**TASK:** The lines to reproduce from the material below are those from the one containing "Image resolution: width=500" through the one containing "Viewport: 1145px width, 838px height.", both included; write them out exactly and add nothing.

**RECORD EXTRACTS:**
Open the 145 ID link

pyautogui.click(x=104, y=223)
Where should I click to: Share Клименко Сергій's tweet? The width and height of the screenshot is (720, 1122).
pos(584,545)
==
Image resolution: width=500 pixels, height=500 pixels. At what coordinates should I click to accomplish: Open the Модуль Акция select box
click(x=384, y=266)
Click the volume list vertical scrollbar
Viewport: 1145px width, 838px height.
--
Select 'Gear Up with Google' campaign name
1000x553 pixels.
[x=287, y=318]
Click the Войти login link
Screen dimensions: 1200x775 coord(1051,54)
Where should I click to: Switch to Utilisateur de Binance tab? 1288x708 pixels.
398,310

**WRITTEN SOLUTION:**
Image resolution: width=500 pixels, height=500 pixels. At what coordinates should I click to accomplish: Open the Модуль Акция select box
click(x=384, y=266)
Click the volume list vertical scrollbar
Viewport: 1145px width, 838px height.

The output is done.